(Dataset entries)
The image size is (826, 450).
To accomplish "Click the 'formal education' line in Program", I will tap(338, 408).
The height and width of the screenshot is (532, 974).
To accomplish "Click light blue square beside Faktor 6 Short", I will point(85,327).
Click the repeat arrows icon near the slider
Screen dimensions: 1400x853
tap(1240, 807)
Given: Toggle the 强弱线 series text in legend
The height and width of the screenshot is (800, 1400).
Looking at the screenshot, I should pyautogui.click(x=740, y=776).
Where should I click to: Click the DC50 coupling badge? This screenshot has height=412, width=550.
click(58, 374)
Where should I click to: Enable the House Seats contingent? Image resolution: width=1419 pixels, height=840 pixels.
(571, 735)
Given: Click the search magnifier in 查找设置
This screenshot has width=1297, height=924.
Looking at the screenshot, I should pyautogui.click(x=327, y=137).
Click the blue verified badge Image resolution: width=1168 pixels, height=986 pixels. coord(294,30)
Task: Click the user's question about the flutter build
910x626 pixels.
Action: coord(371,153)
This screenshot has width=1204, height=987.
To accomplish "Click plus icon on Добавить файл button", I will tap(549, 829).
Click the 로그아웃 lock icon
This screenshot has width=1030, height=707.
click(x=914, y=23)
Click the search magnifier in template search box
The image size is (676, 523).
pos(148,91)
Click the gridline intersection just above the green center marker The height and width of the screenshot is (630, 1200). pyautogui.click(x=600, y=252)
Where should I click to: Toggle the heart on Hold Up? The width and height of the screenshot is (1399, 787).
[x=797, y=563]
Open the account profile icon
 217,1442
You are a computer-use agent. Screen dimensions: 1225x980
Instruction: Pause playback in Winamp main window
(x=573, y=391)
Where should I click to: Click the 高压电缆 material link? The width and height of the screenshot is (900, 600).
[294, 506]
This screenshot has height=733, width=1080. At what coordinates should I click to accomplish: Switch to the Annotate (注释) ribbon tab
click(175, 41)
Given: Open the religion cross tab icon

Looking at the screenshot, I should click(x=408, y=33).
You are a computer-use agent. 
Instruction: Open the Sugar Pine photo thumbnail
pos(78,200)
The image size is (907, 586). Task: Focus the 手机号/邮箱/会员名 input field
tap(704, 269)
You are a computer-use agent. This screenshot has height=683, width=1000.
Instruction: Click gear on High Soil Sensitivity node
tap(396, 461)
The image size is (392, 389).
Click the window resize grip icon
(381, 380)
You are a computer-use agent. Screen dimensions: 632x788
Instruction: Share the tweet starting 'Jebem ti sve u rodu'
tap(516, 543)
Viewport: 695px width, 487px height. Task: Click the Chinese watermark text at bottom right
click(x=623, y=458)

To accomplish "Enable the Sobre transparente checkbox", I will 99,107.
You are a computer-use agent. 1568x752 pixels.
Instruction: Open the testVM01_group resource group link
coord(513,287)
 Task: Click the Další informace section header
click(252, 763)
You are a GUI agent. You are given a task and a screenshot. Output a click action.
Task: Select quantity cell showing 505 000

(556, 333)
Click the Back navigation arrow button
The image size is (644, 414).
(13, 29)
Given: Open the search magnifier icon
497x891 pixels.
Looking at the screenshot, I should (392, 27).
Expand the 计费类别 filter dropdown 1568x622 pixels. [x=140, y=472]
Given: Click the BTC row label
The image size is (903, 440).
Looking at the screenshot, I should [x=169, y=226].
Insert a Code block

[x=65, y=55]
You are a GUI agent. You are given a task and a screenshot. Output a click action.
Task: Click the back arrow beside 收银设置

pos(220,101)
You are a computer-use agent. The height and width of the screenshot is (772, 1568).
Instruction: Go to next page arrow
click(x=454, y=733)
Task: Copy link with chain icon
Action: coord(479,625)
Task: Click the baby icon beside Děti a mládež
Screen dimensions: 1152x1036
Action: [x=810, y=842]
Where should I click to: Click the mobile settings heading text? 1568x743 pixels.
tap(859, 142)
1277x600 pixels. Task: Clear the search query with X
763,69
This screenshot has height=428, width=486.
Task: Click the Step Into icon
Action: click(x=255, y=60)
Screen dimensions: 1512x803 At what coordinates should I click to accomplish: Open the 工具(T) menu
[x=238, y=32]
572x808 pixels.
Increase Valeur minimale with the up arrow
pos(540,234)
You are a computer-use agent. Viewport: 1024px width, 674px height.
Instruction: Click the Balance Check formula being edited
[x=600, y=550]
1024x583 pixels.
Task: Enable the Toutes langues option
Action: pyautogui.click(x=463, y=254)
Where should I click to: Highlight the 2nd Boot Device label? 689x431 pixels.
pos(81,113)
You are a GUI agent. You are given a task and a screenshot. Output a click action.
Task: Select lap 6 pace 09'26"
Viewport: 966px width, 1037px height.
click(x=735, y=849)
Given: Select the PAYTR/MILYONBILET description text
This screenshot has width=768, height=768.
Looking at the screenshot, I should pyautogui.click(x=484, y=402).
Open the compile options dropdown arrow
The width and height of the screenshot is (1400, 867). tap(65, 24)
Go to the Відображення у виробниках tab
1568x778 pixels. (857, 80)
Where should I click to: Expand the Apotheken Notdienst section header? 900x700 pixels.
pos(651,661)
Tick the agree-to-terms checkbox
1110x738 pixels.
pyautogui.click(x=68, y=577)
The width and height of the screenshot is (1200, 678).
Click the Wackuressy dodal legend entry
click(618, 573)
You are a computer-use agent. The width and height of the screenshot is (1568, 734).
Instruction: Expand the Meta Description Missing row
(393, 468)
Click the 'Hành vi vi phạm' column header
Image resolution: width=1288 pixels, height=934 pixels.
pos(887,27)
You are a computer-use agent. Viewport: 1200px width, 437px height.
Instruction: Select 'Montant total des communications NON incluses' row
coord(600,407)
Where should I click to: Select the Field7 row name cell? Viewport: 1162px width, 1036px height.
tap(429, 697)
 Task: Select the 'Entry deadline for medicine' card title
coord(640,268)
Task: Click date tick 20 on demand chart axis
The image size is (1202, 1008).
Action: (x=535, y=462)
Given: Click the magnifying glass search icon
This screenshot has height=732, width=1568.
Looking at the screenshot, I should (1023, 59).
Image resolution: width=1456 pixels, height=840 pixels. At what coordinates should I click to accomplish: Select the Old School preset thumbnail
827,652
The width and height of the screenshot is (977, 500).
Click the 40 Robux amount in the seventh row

**WHAT THE TASK REQUIRES**
Among the lines above, find those with the string "computer" and copy them.

**SOLUTION**
You are a computer-use agent. Screen dimensions: 1225x980
You are a computer-use agent. 
You are a computer-use agent. This screenshot has height=683, width=1000.
You are a computer-use agent. Screen dimensions: 632x788
You are a computer-use agent. 1568x752 pixels.
You are a computer-use agent. The height and width of the screenshot is (772, 1568).
You are a computer-use agent. Viewport: 1024px width, 674px height.
You are a computer-use agent. The width and height of the screenshot is (1568, 734).
You are a computer-use agent. Viewport: 1200px width, 437px height.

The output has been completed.